Tasks and exercises
(a) In the Queen Elizabeth passage, how many days before her death did she meet with Liz Truss?
(b) Carry the Queen Elizabeth passage forward from its final sentence.

*** Text block

Despite suffering from mobility issues, Queen Elizabeth carried out her duties to the very end, meeting with the incoming Prime Minister, Liz Truss, just two days before her 2022 death at the age of 96. The late Queen turned to members of her family for support at times, but as Queen Camilla told author Gyles Brandreth, it wasn’t always “necessary.”
In the months following Prince Philip’s 2021 death, those around the late Queen worried about her mental state. Brandreth, a longtime friend of the Royal Family, noted in his book Elizabeth: An Intimate Portrait that Queen Elizabeth had a “different” approach to mourning than her great-great-grandmother, Queen Victoria.
“There is no magic formula that will transform sorrow into happiness,” she said, “but being busy helps.” Part of keeping busy meant attending to royal duties, when possible, since Philip's death happened during the COVID-19 pandemic. This meant attending the October 2021 openings of Scottish Parliament and the Welsh Senedd, and King Charles and Queen Camilla came along for both trips.

******
*** Data for review

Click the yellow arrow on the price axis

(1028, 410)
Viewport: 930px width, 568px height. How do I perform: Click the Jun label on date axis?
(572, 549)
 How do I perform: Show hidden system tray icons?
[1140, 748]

******
*** Data for review

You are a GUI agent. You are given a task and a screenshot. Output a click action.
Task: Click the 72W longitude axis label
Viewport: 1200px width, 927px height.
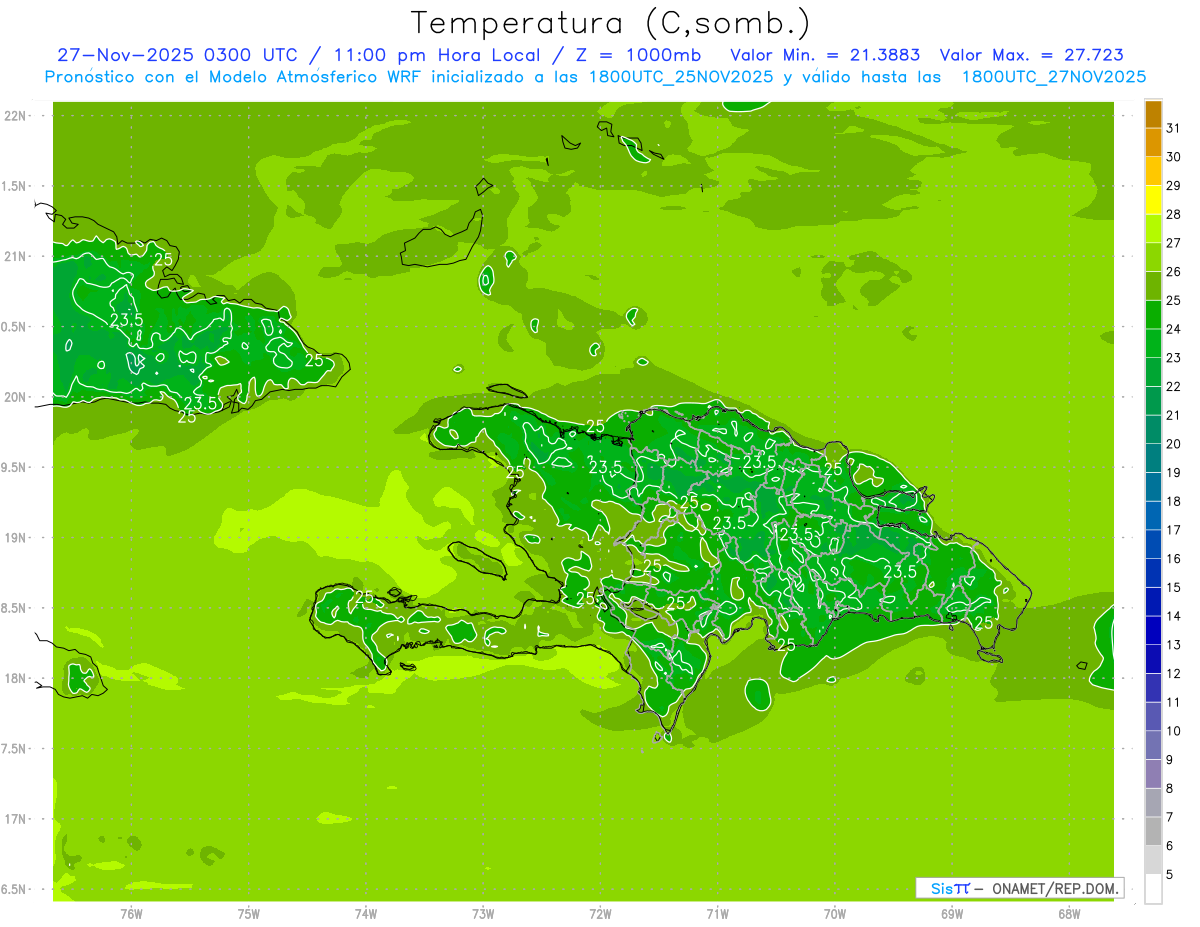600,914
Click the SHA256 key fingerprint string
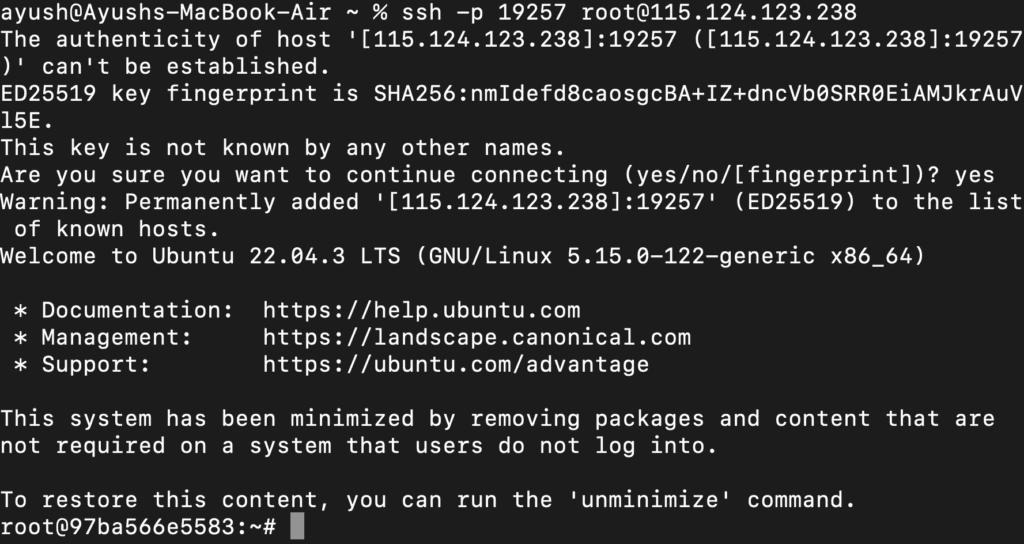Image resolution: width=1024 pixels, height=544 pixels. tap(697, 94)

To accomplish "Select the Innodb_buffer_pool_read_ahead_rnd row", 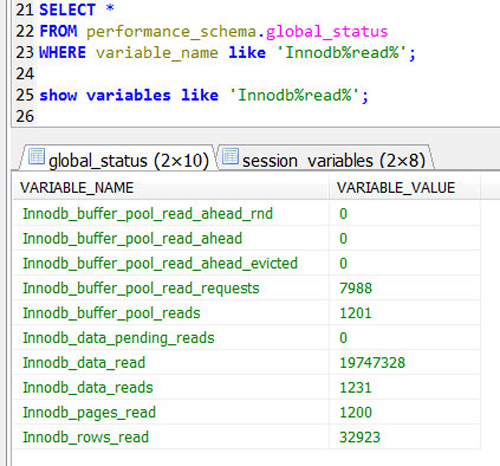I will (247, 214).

******

Answers to the exercise
(a) Two days.

(b)
But Camilla, then known as the Duchess of Cornwall, told Brandreth that their presence really wasn’t “required” due to the formidable Queen.
“‘We weren’t required,’” the Duchess said to me soon afterwards, laughing,” Brandreth wrote. “‘We were there to help out if necessary. It wasn’t necessary. The Queen did it all. She wanted to.” Camilla added, “She’s unstoppable.”
Queen Elizabeth put so much energy into staying busy after her husband's death that Brandreth said she pushed it a bit too far. “In that period of six months, the late Queen “did so much, so purposefully and with such a determination to not give way to any form of self-pity (which, she said, ‘My husband would certainly have not approved of’), that she probably did too much.”
However, no could have accused of her of wallowing. “Life goes on,” she said. “It has to.”